| Work order |
Go through the listing below and write out exactly the lines from the one that mentions "Click the 2016 x-axis label" through the one that mentions "Where should I click to: Sort", minus the pictures.

| Records to use |

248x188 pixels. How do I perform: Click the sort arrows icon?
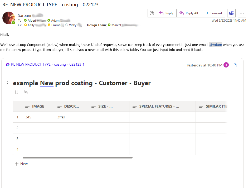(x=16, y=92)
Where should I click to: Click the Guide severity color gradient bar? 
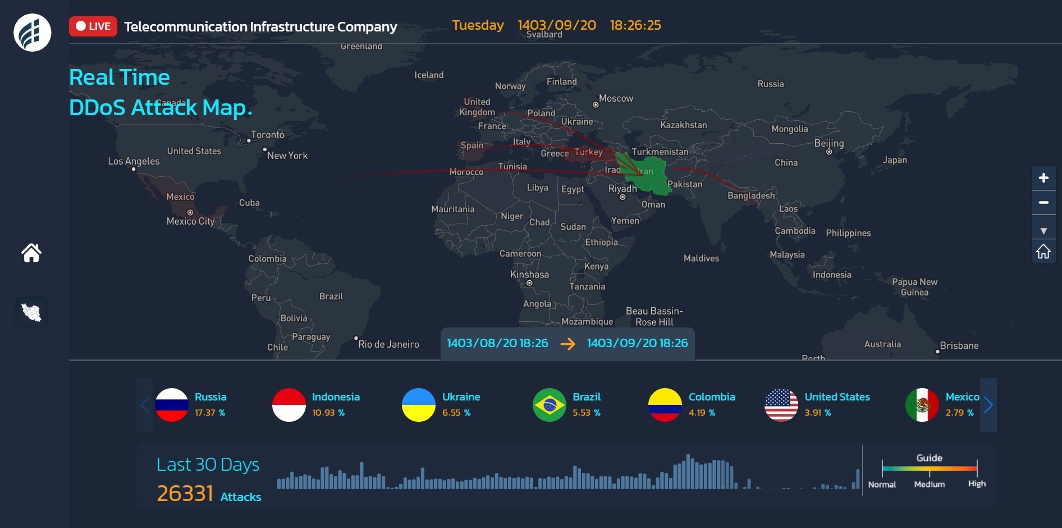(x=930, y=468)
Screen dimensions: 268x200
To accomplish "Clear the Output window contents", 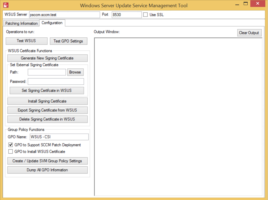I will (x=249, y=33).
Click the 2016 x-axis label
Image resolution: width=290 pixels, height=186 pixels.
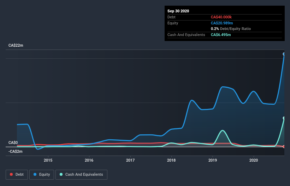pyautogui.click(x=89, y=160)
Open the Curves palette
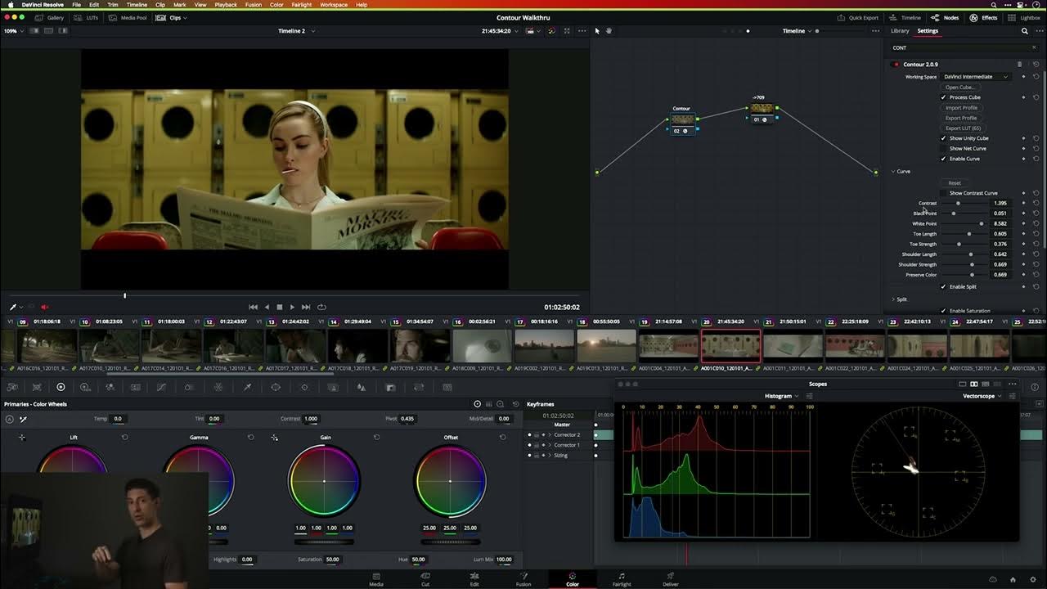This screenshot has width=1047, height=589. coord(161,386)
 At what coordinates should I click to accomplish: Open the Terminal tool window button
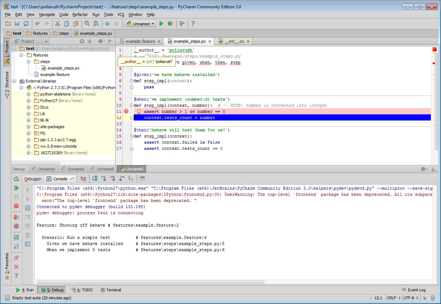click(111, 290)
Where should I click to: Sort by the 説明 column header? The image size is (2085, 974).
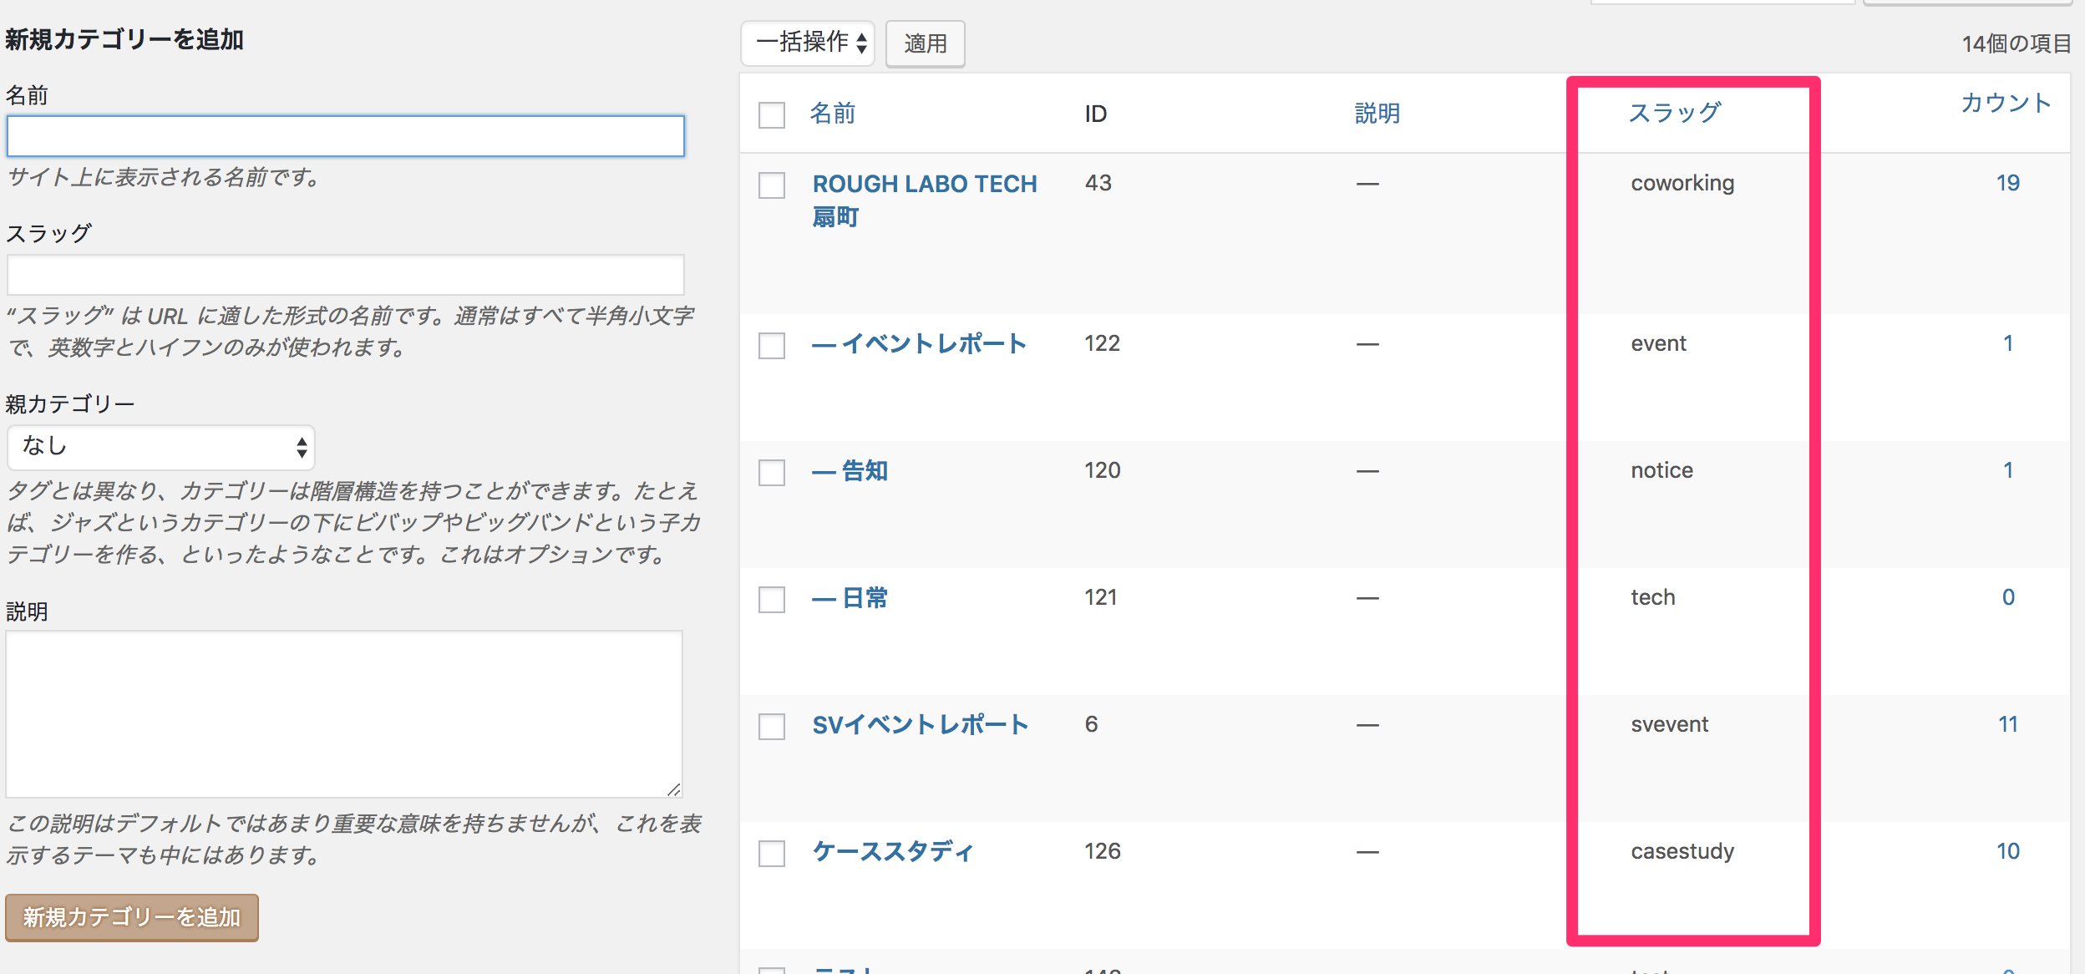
...
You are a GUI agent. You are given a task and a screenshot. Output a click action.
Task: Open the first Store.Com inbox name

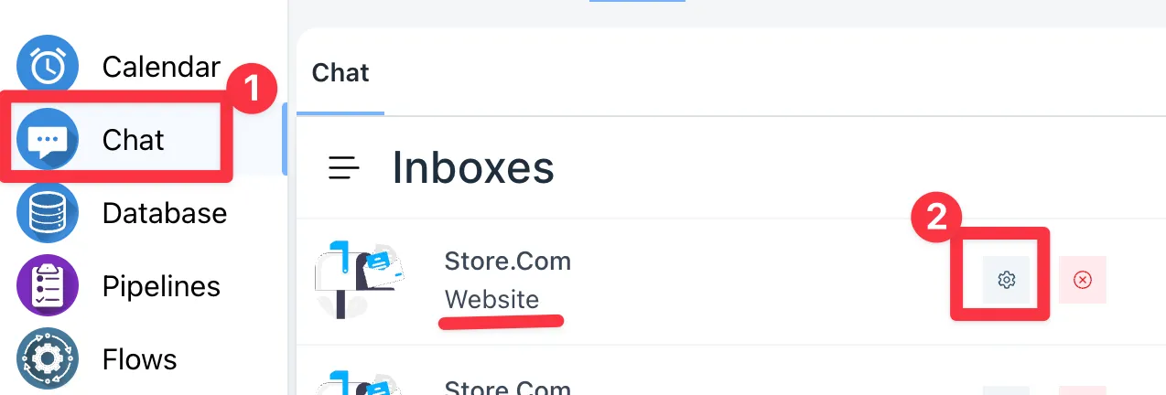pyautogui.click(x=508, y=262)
---
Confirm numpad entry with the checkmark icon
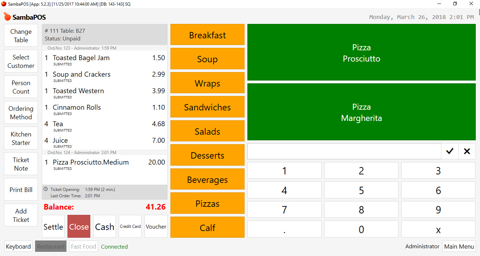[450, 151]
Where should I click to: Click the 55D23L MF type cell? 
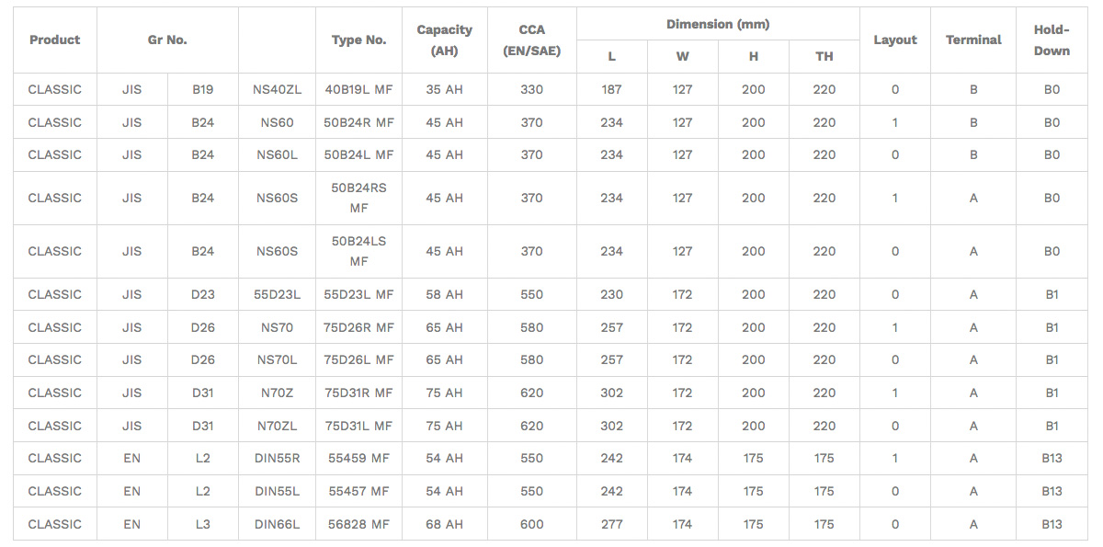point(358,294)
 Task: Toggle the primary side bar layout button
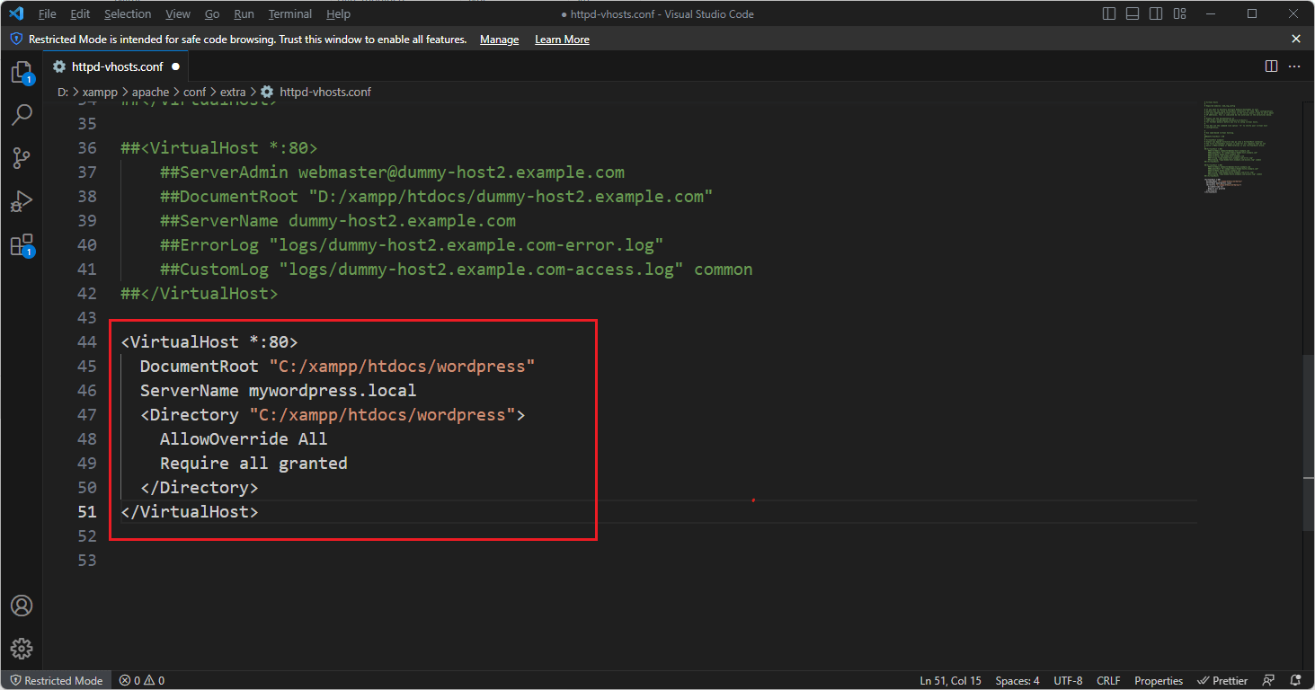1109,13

| Reply to the exercise |
Click the 2016 x-axis label
Image resolution: width=290 pixels, height=186 pixels.
pyautogui.click(x=89, y=160)
Open the Curves palette
This screenshot has width=1047, height=589. coord(161,386)
 At what coordinates should I click to accomplish: Open the Terminal tool window button
click(111, 290)
Where should I click to: Sort by the 説明 column header? The image size is (2085, 974).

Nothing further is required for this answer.